• **CHALLENGE**
Please copy the data word for word, starting with the line that contains "Given: Select voyage number 2608S" and going on through the end of the data, leaving the pictures out of your answer.

(Entries on locating words and elements)

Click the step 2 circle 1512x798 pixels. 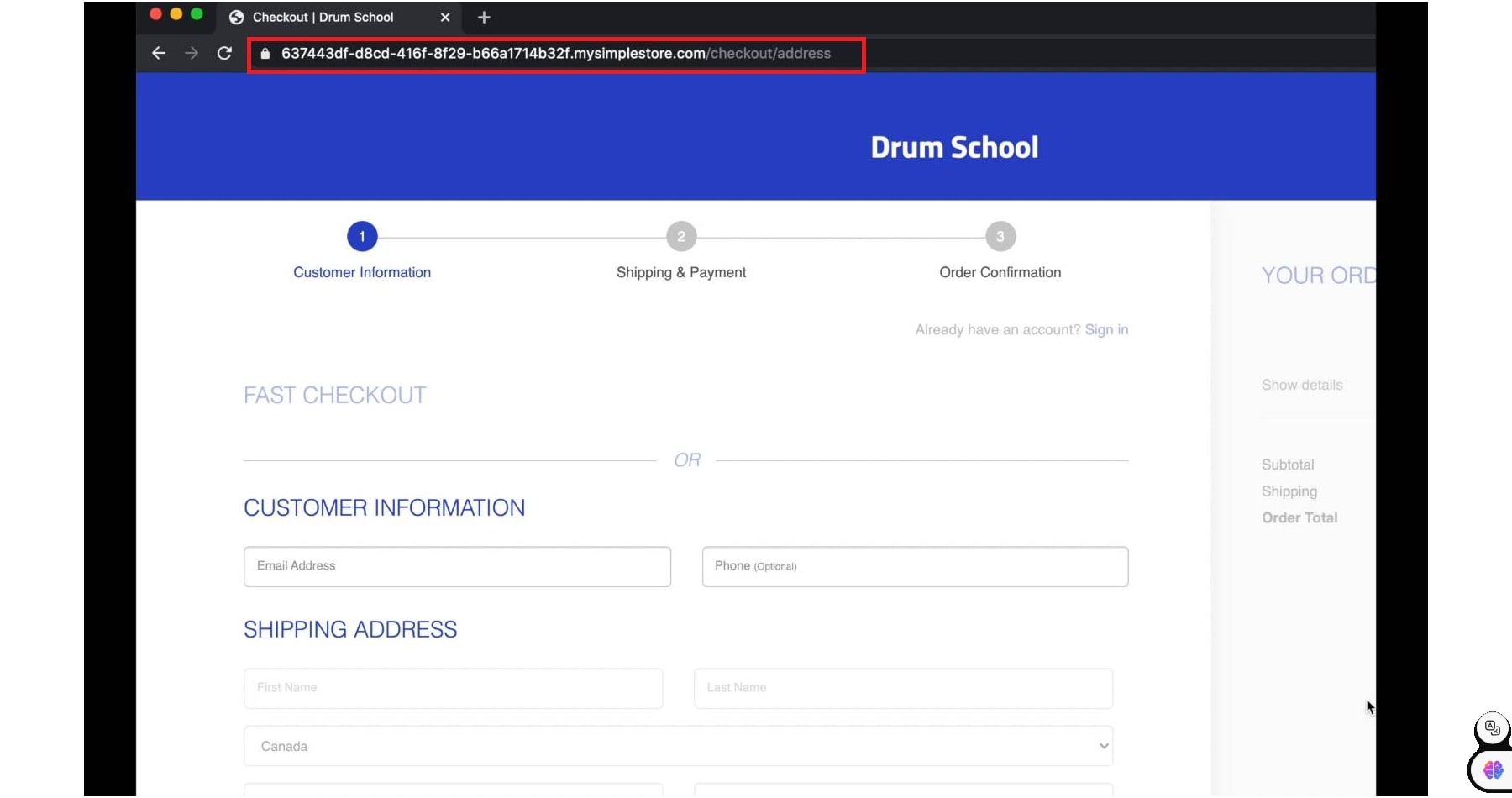681,237
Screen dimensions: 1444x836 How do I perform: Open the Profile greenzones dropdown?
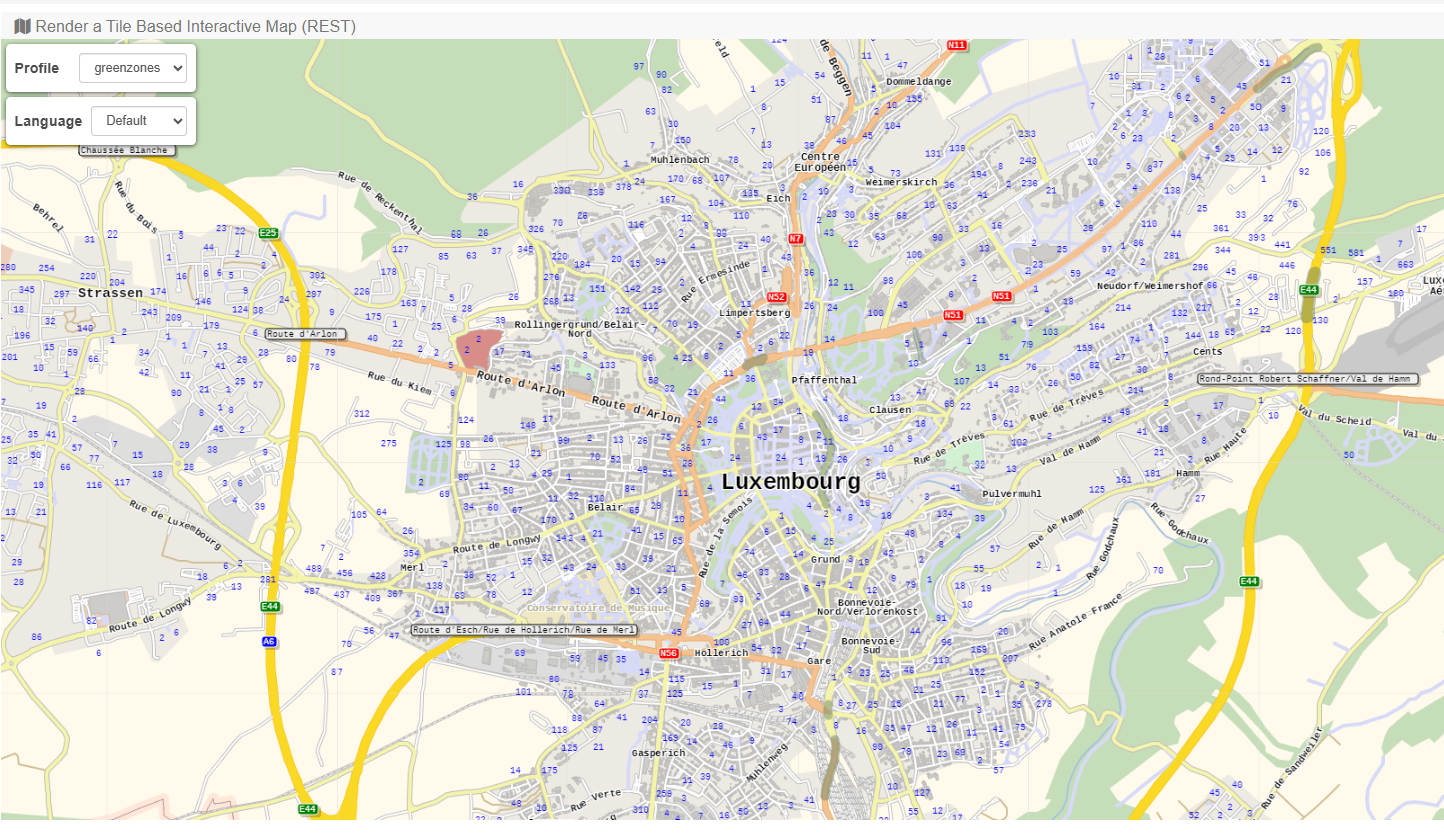tap(133, 68)
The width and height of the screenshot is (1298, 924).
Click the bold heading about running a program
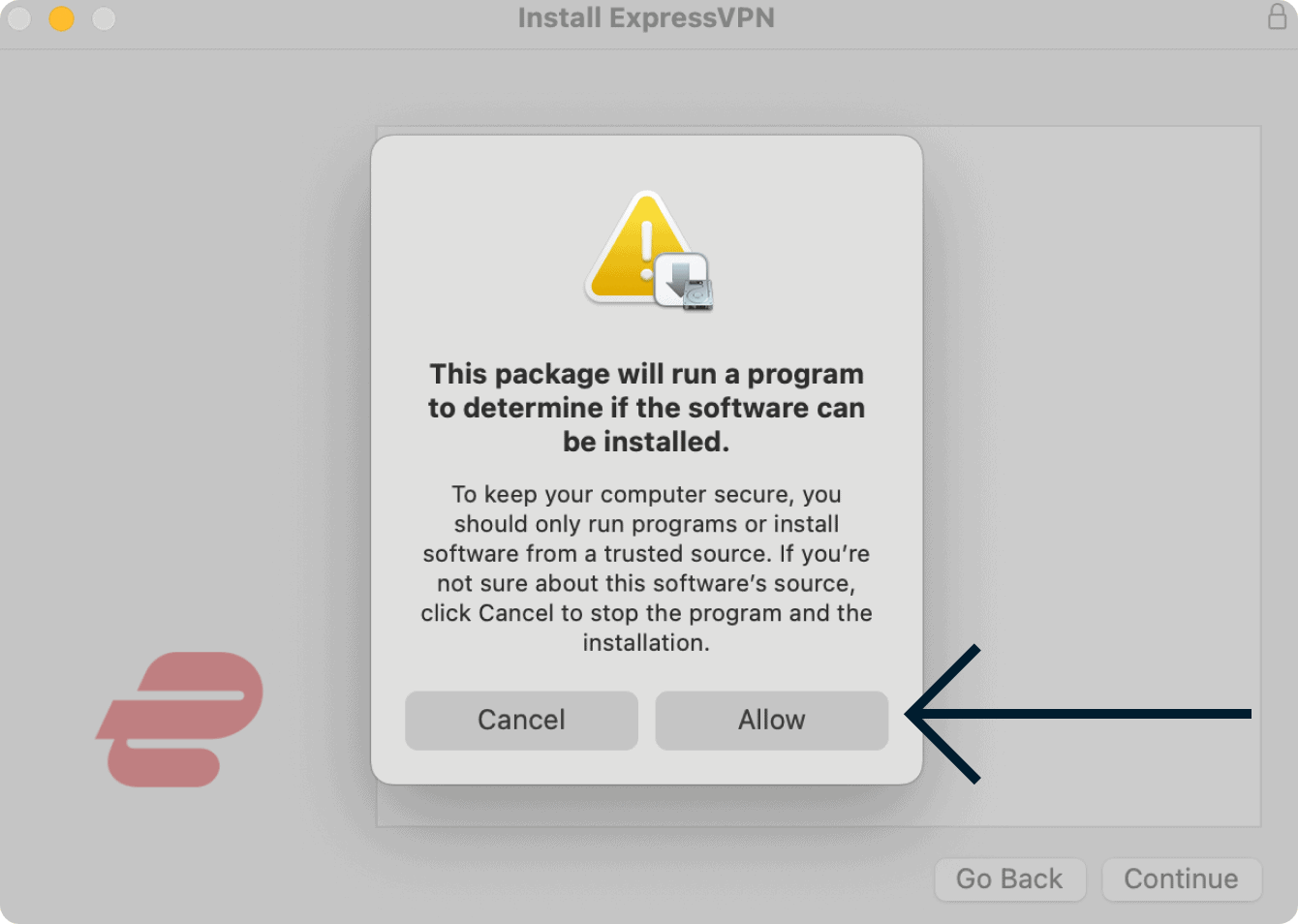[x=646, y=408]
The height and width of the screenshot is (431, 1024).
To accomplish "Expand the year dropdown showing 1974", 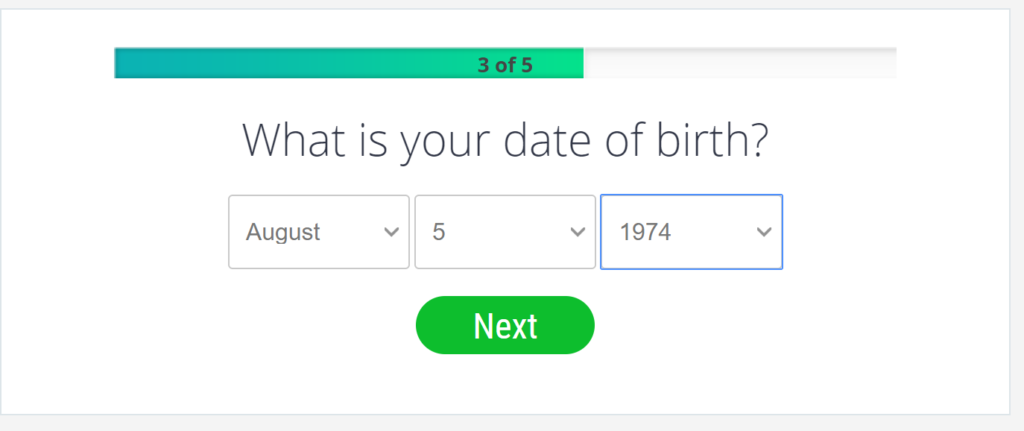I will (692, 232).
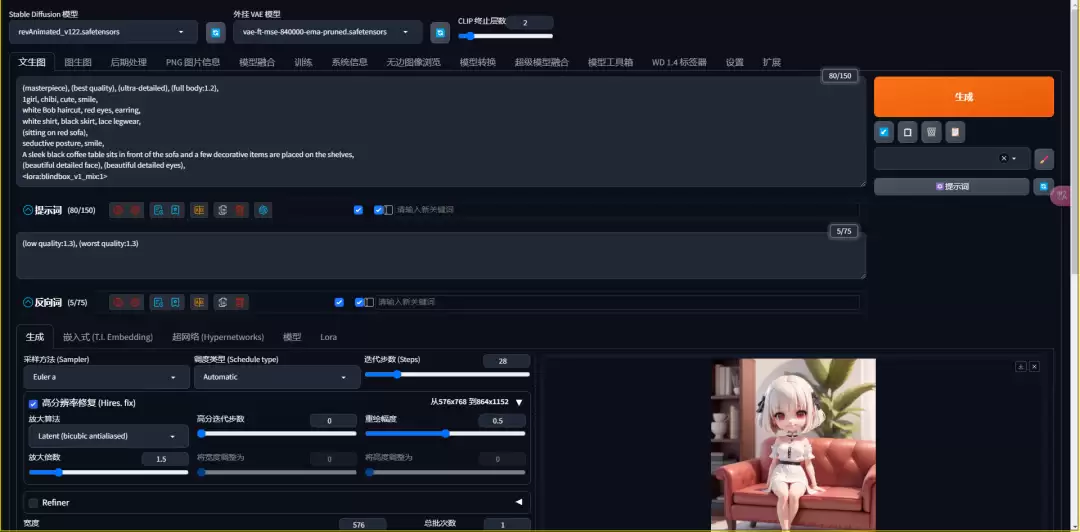This screenshot has height=532, width=1080.
Task: Click the red trash icon in 提示词 toolbar
Action: tap(240, 210)
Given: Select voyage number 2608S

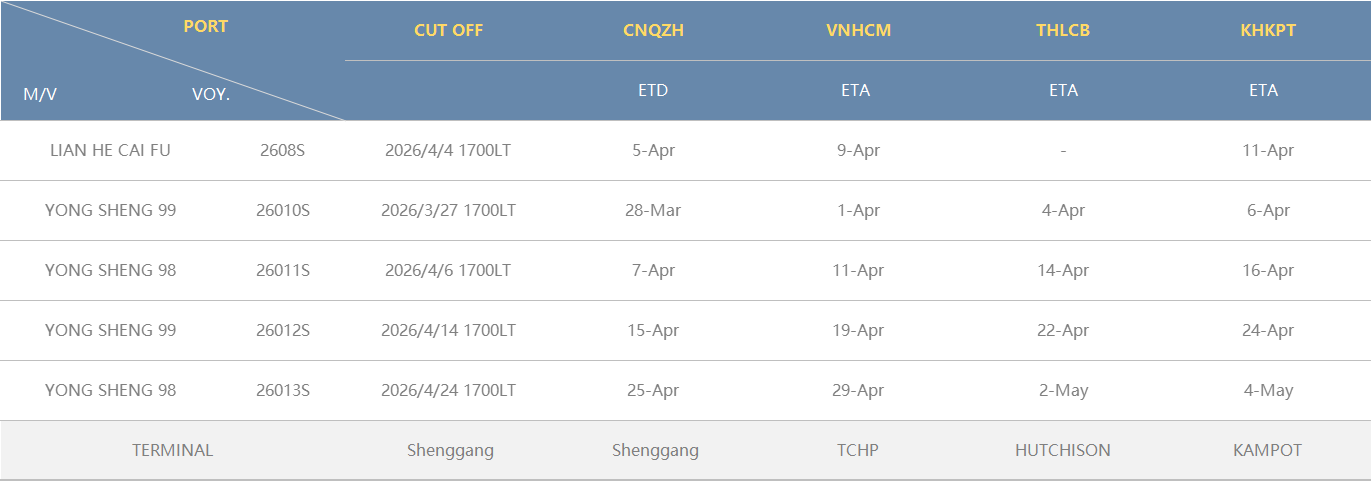Looking at the screenshot, I should tap(283, 151).
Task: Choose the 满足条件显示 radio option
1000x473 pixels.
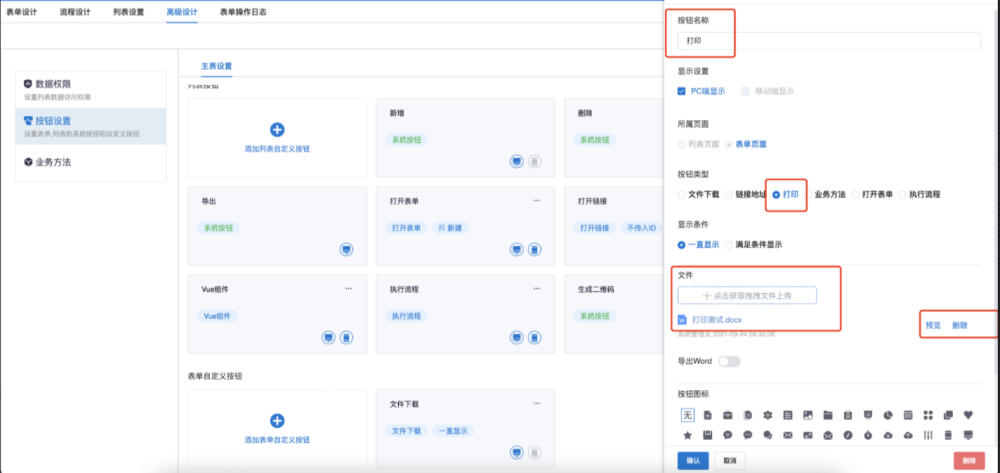Action: point(730,243)
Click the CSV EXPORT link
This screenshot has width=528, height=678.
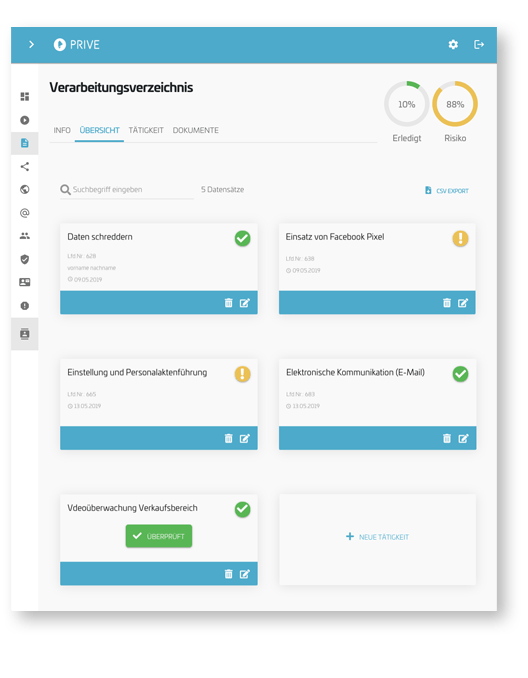click(447, 191)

• **RESULT FOR THIS EXERCISE**
Given: Select voyage number 2608S

Looking at the screenshot, I should tap(283, 151).
Task: Choose the 满足条件显示 radio option
1000x473 pixels.
Action: point(730,243)
Click the CSV EXPORT link
This screenshot has width=528, height=678.
click(447, 191)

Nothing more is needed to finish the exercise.